The third photo is also about half way up our hike.  We were surprised to see some penguin colonies that high up the glacier.  They had a long walk between the bay and their nests but they just went about their business.  The high up colonies are usually the first ones that get occupied as they have evolved as the safer places for the penguins to nest.

John Muir, the great naturalist said, “To dine with a glacier on a sunny day is a glorious thing and makes feasts of meat and wine ridiculous.  The glacier eats hills and drinks sunbeams.”  Vicky and I dined with glaciers on a sunny day in Antarctica this day.

More Neko Harbor

This will be it for Neko Harbor.  We saw lots of penguins sliding down the glaciers – as opposed to walking down.  They do it to conserve energy but to us, it looked like a lot of fun.  You can also see a bit of green algae in the upper portion of this picture.

This second photo is along the shore line.  The beach area was littered with sculpted chunks of ice.  It didn’t bother the penguins as they just scooted around them on their way to their nests.

I’m showing off in the third photo.  I decided to take an iceberg home with me.  I didn’t get it all the way home, but a glacier makes great cocktail ice.

Deck Watch

One of our big concerns before we went to Antarctica was how cold it would get and how would us Californians handle it.  We went out and purchased long underwear, both tops and bottoms, extra gloves (2 pair each), hats, and more.

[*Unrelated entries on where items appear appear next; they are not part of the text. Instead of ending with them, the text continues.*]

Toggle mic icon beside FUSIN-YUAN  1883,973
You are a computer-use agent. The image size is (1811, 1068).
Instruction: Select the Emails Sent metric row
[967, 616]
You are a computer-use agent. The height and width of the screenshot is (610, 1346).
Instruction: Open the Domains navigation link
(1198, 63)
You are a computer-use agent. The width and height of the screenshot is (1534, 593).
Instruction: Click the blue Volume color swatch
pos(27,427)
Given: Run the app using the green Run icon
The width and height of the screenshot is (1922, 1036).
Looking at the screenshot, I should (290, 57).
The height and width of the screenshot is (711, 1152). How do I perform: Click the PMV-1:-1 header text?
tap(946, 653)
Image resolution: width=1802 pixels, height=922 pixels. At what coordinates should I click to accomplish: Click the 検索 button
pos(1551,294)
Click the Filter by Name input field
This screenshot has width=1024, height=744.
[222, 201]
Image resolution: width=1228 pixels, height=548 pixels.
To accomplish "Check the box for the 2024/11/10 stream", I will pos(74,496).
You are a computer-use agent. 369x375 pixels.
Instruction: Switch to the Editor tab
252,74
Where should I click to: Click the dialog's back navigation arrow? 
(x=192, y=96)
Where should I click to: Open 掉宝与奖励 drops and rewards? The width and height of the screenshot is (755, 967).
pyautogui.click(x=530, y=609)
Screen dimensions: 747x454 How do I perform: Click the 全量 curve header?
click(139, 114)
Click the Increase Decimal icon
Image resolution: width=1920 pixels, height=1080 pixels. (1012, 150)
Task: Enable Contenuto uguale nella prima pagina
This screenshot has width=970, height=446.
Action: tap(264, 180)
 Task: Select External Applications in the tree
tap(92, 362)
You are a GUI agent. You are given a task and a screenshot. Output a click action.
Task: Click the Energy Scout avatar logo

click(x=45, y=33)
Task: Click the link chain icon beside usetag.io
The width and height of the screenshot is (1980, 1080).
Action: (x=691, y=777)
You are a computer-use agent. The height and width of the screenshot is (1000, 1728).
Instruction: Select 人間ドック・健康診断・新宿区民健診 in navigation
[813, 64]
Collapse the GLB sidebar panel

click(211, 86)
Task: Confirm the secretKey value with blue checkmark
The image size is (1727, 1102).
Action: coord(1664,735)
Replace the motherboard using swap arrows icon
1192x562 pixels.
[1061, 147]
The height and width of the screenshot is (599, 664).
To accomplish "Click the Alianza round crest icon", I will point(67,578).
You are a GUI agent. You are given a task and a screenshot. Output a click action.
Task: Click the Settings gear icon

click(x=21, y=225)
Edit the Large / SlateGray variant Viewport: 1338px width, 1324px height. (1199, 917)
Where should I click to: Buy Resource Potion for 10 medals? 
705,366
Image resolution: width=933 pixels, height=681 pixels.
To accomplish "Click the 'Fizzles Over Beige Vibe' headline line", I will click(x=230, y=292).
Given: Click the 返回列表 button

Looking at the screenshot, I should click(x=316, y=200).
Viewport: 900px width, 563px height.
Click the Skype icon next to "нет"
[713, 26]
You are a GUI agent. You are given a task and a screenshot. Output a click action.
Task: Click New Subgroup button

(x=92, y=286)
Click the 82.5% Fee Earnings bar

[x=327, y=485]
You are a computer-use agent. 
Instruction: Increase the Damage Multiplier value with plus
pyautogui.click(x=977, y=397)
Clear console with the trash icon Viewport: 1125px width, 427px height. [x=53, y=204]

We focused on our shore excursions as the critical need for warmth and protection.  We were wrong.  When we were on shore, we were mostly walking and frequently walking up steep hills so it was really not too bad.  At many stops, I ended up taking off my coat and not wearing my hats and gloves.

Where the cold front became an issue was standing out on the deck of our ship while we cruised through the Antarctic.  There was always a breeze, even if it was only from the movement of our ship.  Sometimes, that was multiplied by the local wind.  We also were usually standing around, not walking, and even when we walked, it wasn’t up hill.

We could go inside any time we wanted and get warm, but sometimes I stayed out for hours, enthralled with the scenery.  We also stayed out several times for hours watching whales swimming along side our ship.

These photos are out of sequence for our trip.

Vicky was a bit more of a fair weather deck watcher than I was.  She liked it when the sun was out like in the first photo.

Vicky did rough it a bit such as in the second photo which was in the Lemaire Channel and with some weather.  You can also see a seal taking a snooze on a passing iceberg in that photo.

As for me, I was hard core.  If we were passing anything of note, I was out on deck.  You can see the evidence of that in the third photo.

If you look at the sea, we were locked in almost solid icebergs at that point along with some really cold wind and weather.

I was wearing all my gloves, hats, and socks on that day.

Humpback Whales

We saw over twenty-five whales on our trip.  Most of the whales were Humpback whales and most of them we saw in the Antarctic.  They swam slowly, most likely feeding on krill (shrimp), and our ship followed them along on several occasions.  Sometimes, we followed pods along for several hours, usually one or two at a time.

It was exciting, but it was hard to get good pictures.  We needed our son Andrew’s camera that clicks repeatedly.  But the real fun was mostly in the watching.  Vicky and I saw a pair of whales breach almost completely out of the water right in front of us and we just stood there and admired it.  They spouted and fluked and seemed to be enjoying the day.

These photos are not very good, but at least I got a few shots for all the time I spent out on deck in the cold wind.